One of St. Mary’s primary founding families is the Mays (or in Germany -- Maï). As the inscription reads, “Philip [und] Elisabeth May,” donated the large Austrian stained glass window of Sts. Paul and Peter along the north wall.
Philip was born in 1815 in Hesse-Darmstadt. He immigrated to Washington, DC, in 1842 and set up shop as a master baker in Georgetown, then the Capital City’s thriving port. He married Maria Elisabeth Freimann in 1845, who immigrated from nearby Hesse-Kassel five years earlier. Their first son Philip Michael was born the following year and they lived above the shop with their eight children (six survived to adulthood) in the old High Street, now known as Wisconsin Avenue after the 1895 renaming of Georgetown’s streets. It is highly likely the Mays started attending Mass in the house on 8th Street, NW, that the Ruppert family donated for this purpose when Washington’s German community started the congregation in 1845.
And afte the first church was built in 1846, we know that the Mays were deeply involved in parish sacramental life. For example, records show that in 1876 Philip and (Maria) Elisabeth’s son Philip Michael married Elizabeth Antoinette Bergling, daughter of Josephine Bergling, at St. Mary’s. The Berglings were also a founding family of the parish and donated one of our great bells cast by the McShane Foundry in 1920. It is dedicated to George and Josephine Bergling and their ancestors. “In memoriam et Josephinae Bergling consanguineorum haec campana data.” “In memory of Josephine Bergling and her ancestors for whom this bell is given.”
A little side note about the Berglings...

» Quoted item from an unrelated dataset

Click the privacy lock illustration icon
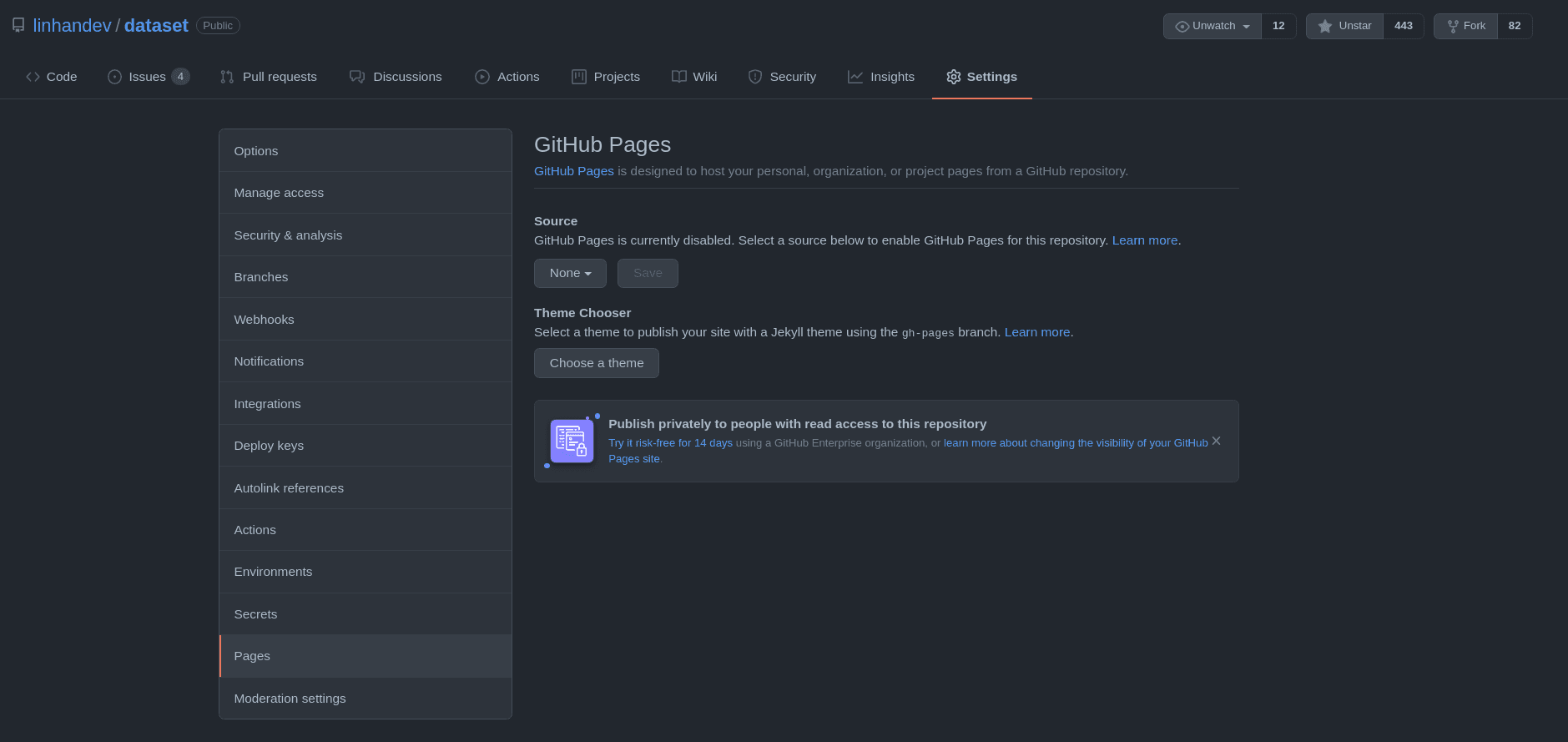 (x=572, y=441)
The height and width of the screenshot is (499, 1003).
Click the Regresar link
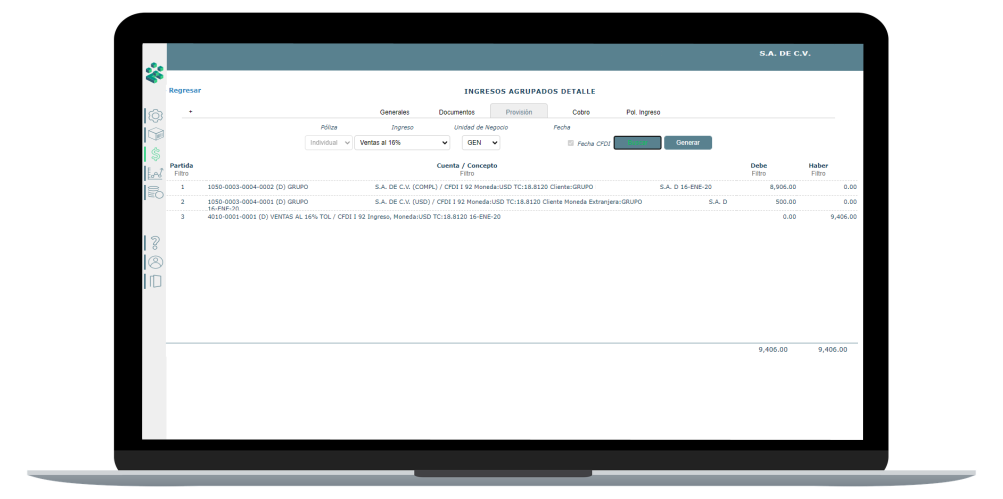185,90
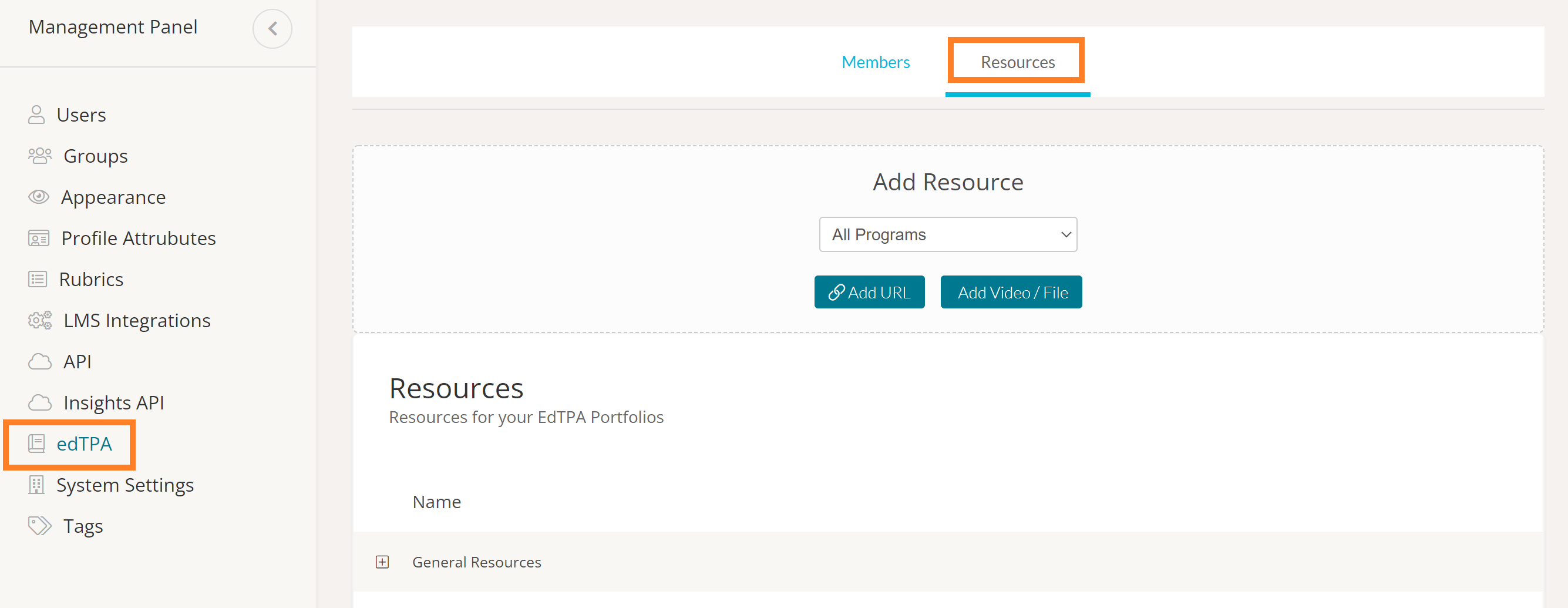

At one point, the Berglings lived right across the street from the church. Josephine emigrated from Oldenburg, Prussia, where she was born in 1833 and came to Washington not long after the “old” church was built by German immigrants in 1845. In 1850, she married another Prussian immigrant, George Bergling from Freienhegen, Heilhigenstant, and lived in the 700-Block of Fifth Street with her husband and twelve children for the rest of her life until her death in 1907. She is buried in our old parish cemetery near Catholic University.
Back to the Mays...
By the time the present church was built, Philip’s son Philip Michael May and his bride were living in St. Mary’s neighborhood where he ran a hardware store. While the Georgetown of his birth and his father’s bakery was the neighborhood of commerce prior to the Civil War, merchants thrived in the city’s new post-War downtown around St. Mary’s with the capital’s growing, permanent middle class. The Mays’ local shop eventually grew to become a family business, the famous F. G. May hardware store with locations downtown and in Ivy City. Philip and his brothers ran the business just down 6th St. from the church. It was a recognized and prosperous Washington institution well into the twentieth century.

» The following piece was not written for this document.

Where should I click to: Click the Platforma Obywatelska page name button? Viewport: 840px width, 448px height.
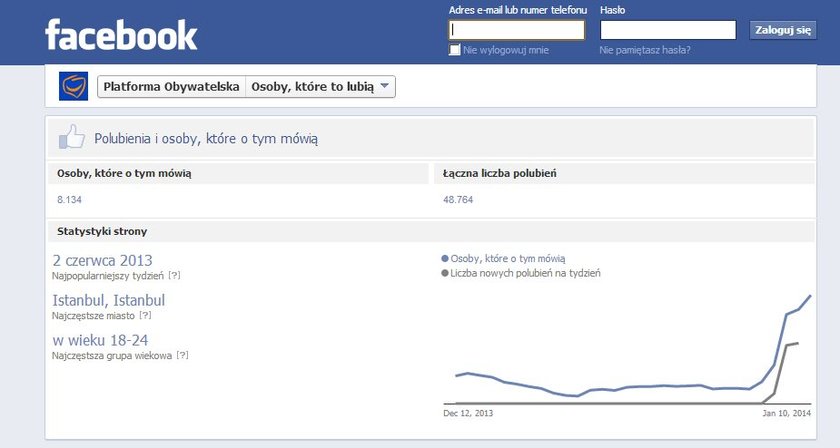point(171,87)
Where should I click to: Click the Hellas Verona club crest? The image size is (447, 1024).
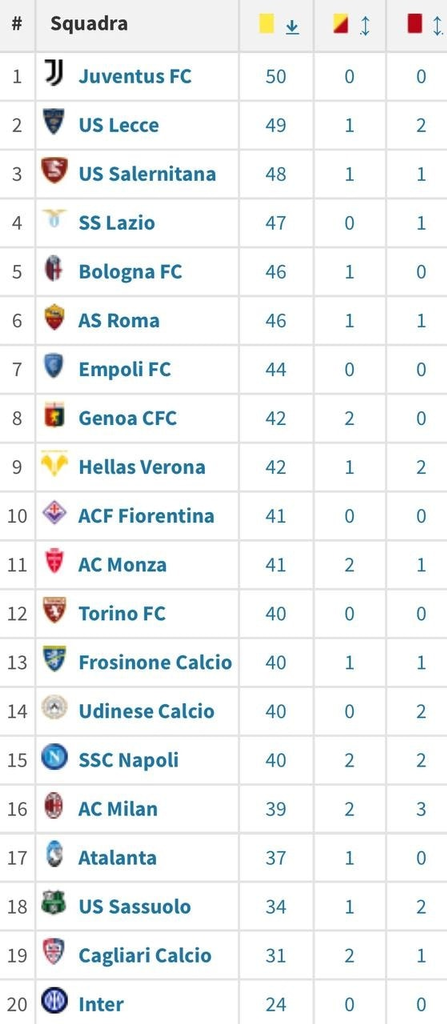(54, 464)

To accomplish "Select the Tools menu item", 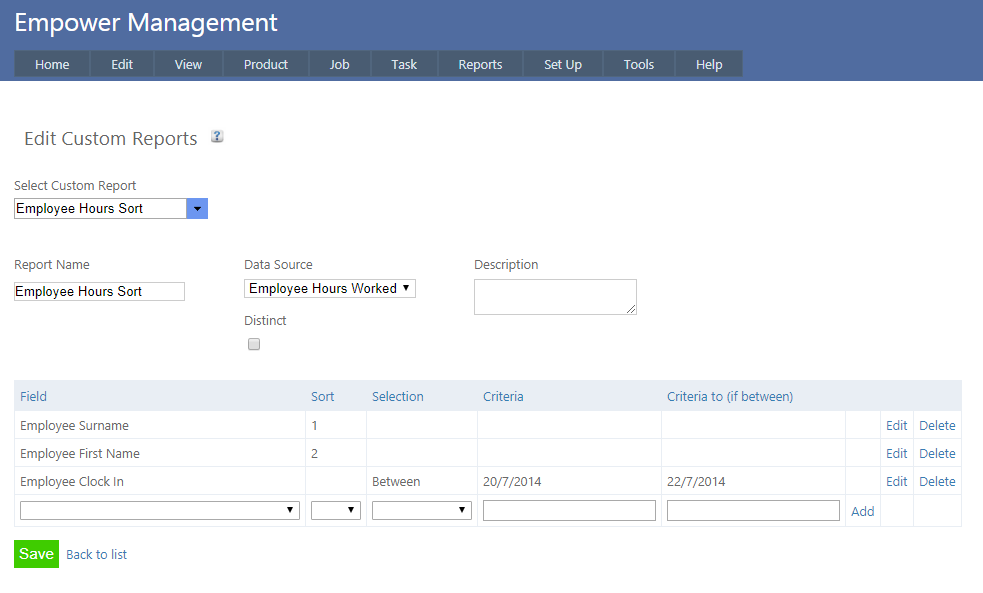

Sadly, later in life, tragedy and scandal followed young Phillip’s daughter. Her name was Anna Loretta, known as “Annie.” She married the son of Irish immigrants, Elmer Dwyer, a Georgetown plasterer, and had four children. In 1921, Annie committed suicide by hanging herself with a bed sheet from a beam in the cellar of her home. Her 10-year-old son found her. She attempted to kill herself once before by inhaling illuminating gas, but her 17 year-old son saved her by shutting it off. She was reportedly despondent, believing that her husband had left her for another woman. Elmer married an 18-year old woman just 12 days after Annie’s death.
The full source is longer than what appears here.